# [SELECTED EXTRACT]
Candidates for APA President
How would you justify "basic behavioral research" to a policy-maker who is not convinced that it is good use of public funds?
Psychology commonly justifies funding of basic behavioral research referencing important whiz-bang discoveries in other sciences, arguing by analogy for psychology. We need to--and can--stand on our own, pointing to psychology's successes and their economic importance to society cast directly in terms of economic returns to society versus the total funding to psychology. Psychology's contributions are ubiquitous (and valuable) yet often not associated with psychology (e.g., aptitude and ability testing; consumer confidence survey research; incentives management; attention, choice and decision-making; person-machine interfacing; etc.). Policy-makers respond to what saves money or lives; we have to argue on their terms.
What concrete steps would you take to promote unity between psychologists who think of themselves as scientists and those who think of themselves as practitioners?

# [INFORMATION]

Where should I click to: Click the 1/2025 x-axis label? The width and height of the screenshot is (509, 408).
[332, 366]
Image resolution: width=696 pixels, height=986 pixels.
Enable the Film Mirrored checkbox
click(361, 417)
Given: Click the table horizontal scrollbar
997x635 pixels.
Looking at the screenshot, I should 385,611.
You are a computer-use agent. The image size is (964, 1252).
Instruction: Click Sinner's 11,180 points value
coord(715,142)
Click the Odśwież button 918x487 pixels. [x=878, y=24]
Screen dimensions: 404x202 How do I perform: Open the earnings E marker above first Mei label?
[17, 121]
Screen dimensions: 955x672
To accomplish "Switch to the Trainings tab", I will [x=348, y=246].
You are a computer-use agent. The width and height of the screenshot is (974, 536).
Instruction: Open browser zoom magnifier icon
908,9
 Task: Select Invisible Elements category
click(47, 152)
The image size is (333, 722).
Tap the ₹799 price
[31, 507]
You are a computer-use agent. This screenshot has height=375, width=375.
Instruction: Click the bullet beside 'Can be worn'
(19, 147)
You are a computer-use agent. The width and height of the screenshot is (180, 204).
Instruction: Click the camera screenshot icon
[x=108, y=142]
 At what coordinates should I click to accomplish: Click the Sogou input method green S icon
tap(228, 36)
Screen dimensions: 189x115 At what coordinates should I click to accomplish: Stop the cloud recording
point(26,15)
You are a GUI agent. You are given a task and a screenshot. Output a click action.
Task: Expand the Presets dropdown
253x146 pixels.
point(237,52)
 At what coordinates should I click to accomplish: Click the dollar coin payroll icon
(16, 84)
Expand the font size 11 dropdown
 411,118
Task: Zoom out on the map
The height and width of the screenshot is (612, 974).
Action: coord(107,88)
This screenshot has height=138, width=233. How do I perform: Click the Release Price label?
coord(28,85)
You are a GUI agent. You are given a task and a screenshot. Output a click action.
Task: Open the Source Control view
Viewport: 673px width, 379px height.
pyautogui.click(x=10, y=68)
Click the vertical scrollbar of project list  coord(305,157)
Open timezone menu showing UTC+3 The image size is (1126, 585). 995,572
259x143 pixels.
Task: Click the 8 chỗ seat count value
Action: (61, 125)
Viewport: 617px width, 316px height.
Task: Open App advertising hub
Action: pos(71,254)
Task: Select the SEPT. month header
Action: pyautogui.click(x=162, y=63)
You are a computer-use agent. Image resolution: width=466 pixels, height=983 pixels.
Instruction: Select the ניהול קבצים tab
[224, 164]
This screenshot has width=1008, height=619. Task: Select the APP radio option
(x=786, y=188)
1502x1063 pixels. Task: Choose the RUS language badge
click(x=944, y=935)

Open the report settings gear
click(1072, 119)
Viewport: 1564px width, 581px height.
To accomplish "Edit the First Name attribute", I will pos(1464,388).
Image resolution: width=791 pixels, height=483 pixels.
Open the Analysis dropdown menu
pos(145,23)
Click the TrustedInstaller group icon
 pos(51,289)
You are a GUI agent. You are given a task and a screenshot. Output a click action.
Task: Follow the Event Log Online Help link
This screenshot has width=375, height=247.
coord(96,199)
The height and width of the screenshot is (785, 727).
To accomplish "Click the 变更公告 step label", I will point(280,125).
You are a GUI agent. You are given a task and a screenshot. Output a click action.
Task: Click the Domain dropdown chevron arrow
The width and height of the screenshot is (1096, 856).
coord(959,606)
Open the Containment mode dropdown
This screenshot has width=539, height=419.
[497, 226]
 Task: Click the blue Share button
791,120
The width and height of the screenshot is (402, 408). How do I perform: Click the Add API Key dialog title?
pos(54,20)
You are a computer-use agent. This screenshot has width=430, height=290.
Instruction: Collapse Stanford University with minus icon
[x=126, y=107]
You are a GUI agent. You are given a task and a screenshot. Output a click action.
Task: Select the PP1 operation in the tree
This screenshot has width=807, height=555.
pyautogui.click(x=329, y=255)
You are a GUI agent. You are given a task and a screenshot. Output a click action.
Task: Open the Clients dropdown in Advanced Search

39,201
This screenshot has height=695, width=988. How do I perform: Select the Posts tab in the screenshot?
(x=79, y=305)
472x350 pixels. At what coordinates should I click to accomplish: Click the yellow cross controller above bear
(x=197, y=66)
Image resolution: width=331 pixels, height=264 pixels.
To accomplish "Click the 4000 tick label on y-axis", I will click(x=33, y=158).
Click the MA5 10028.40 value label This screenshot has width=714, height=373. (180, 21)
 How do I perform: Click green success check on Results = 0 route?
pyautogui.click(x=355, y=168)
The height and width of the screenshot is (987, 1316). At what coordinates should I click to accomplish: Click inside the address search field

# [TASK DETAILS]
Pick up the text on the candidates for APA President after its last line and write what comes next.

# [ANSWER TO THIS TASK]
We are one discipline interdependent upon one another for our past, current and future success. Publicizing the ubiquity with which important basic science questions arise from clinical practice (e.g., patient H.M. and forms of memory) as well as those clinical practices that arise from basic researches (e.g., Wolpe's cat research leading to systematic desensitization) would foster awareness of our interdependence and unity. APA journal research papers--like NIH grants--ought to require a paragraph on potential applied importance, while case studies ought to specifically pose the basic research challenge. The American Psychologist (and SPA newsletters) needs a science/practice dialog section.